I remember going to the drive-in, when I was a child. Oh, not the Skyline; I grew up in Los Angeles County. But I saw both Raiders of the Lost Ark and ET in drive-in theatres as a child, as my parents had assumed that my sisters and I would fall asleep in the back of the car, surely half the appeal of the drive-in for the parent. The other being that it didn’t matter if we made noise and were restless; within reason, we could do that and not bother other people. Each car was a little self-contained. Not completely. We could’ve made enough noise to disturb the people next to us. But by and large? We were fine.
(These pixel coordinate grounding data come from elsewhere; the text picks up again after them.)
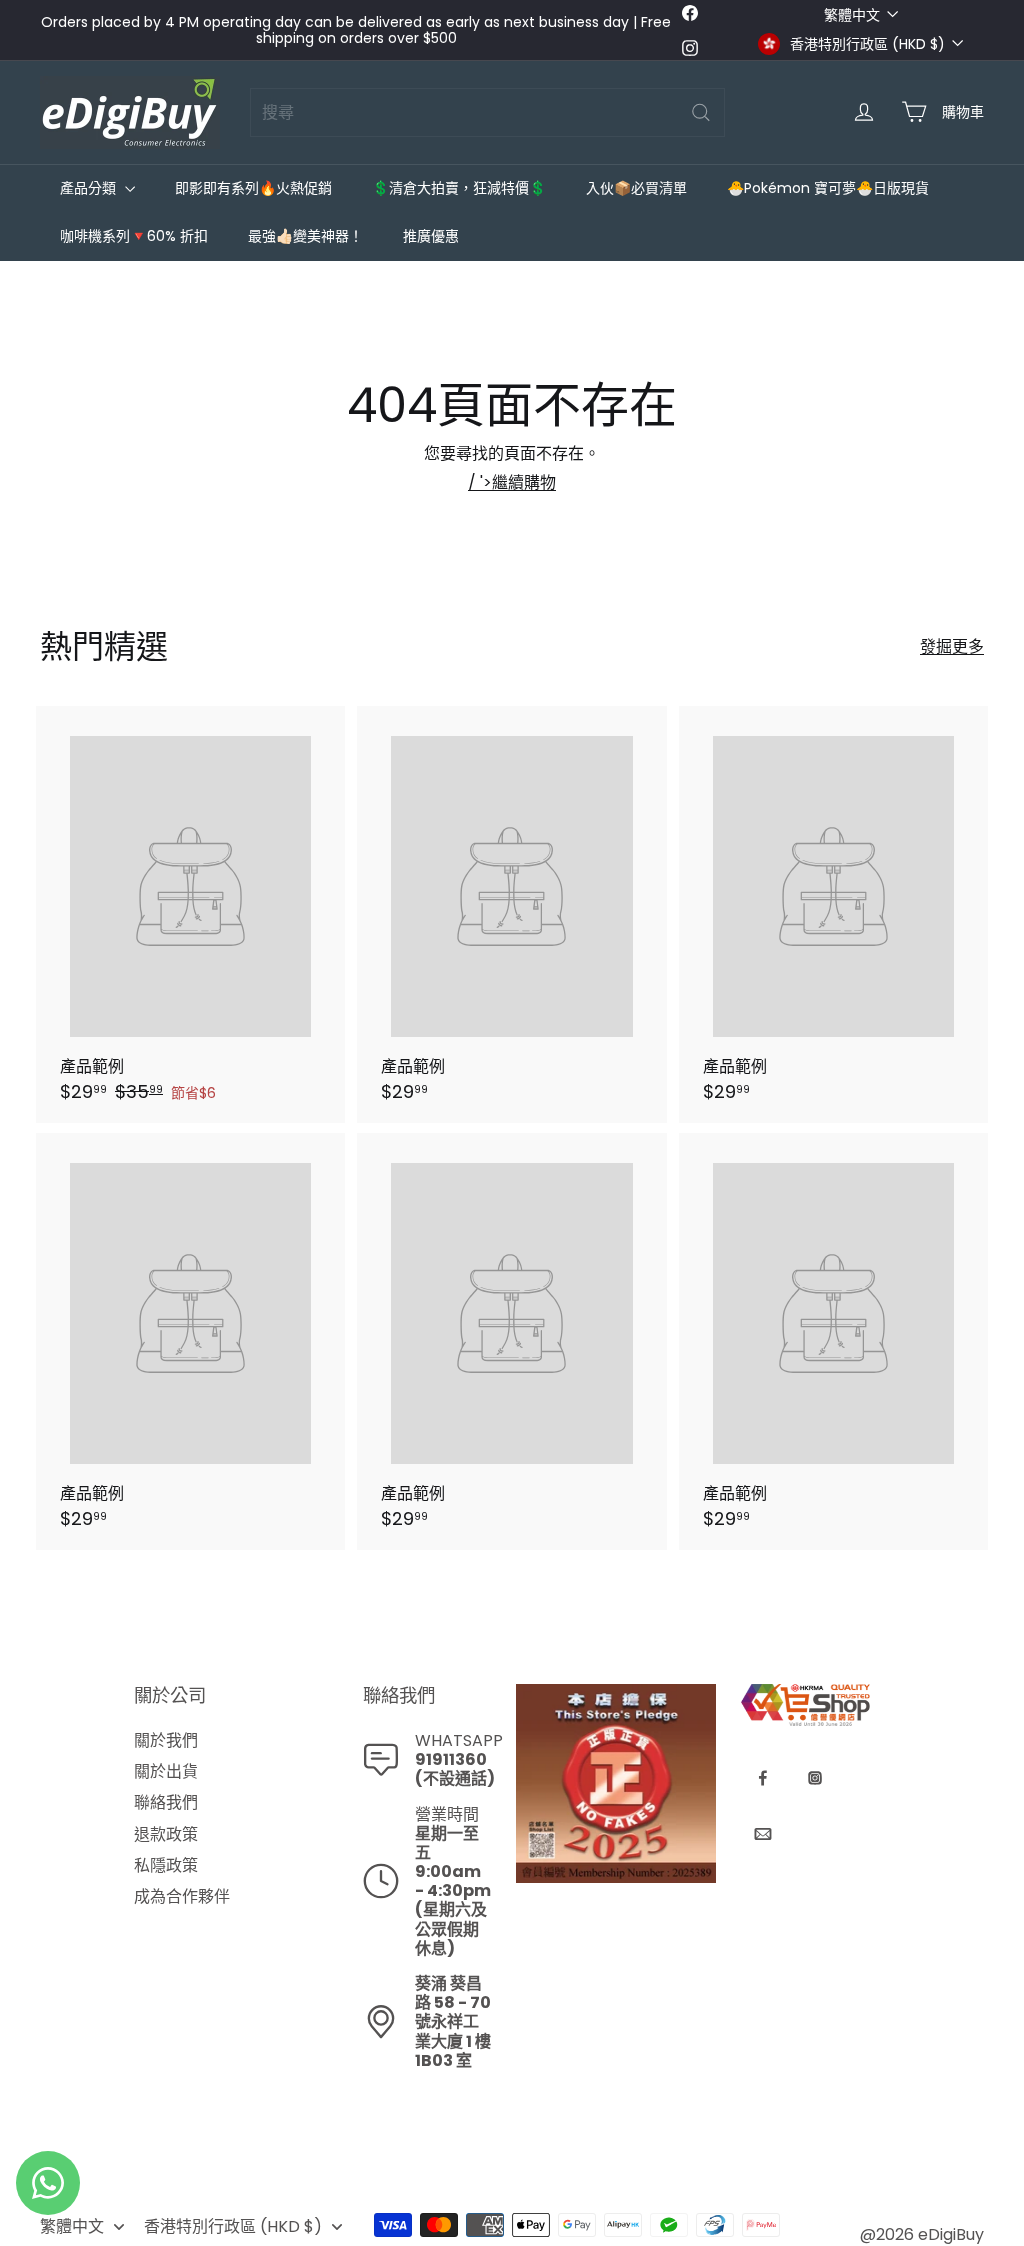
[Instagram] (815, 1778)
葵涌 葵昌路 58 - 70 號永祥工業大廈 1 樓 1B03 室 (453, 2022)
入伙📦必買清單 (636, 188)
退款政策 (166, 1834)
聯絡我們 (166, 1802)
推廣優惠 (431, 236)
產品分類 (90, 188)
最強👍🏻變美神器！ (305, 236)
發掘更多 (952, 646)
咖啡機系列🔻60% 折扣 (134, 236)
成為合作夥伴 (182, 1896)
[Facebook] (763, 1778)
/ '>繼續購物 (512, 482)
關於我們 (166, 1740)
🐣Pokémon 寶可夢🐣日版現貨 (828, 188)
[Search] (701, 112)
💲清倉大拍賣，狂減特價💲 (459, 188)
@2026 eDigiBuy (922, 2234)
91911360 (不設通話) (455, 1769)
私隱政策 (166, 1865)
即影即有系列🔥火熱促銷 (253, 188)
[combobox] (487, 112)
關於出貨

It’s interesting that, even as car culture has continued, the drive-in has faded. A lot of ink has been spilled about why, of course. Frankly, I think it’s in part because of the rise of the compact car. It’s not an enormously comfortable car to watch a movie in, and they were getting popular just at the same time as larger movie seats were. We Americans like our cars, but we like our comfort, too. And I can’t imagine having gone to a drive-in theatre with my family in the Subaru we got after the Volkswagen van we’d had gave up the ghost. The two people riding in the back would’ve been unable to see the screen.
It’s also true that the drive-in is an inherently limited venue. You can only go to a drive-in at night. Indeed, in a lot of the country, you can’t do much most of the year. The time of year that night is the longest is also a miserable time of year to try to see a movie outside. In the height of summer here, it doesn’t start getting dark until eight or later, so a double feature doesn’t let out until midnight or later. (And the Skyline does a double feature every night.) But though Washington seldom has the bitter cold and snow of, say, Minnesota, that doesn’t mean you want to spend five hours sitting in a car at night.
I think the romance of the drive-in is more charming in the abstract. Those pleasant memories of ranging in the back of the Vanagon with my sister on that wooden platform my parents built, eating Pick-a-Mix? That may well be better than the reality. We’ll see when the time comes, I suppose. I’m not at all interested in this week’s offerings, which is the other issue with the drive-in. Not a lot of choice. But if you’re not interested in the movie, I’m sure it’s fine, which is why it’s long been seen as the quintessential courting couple venue.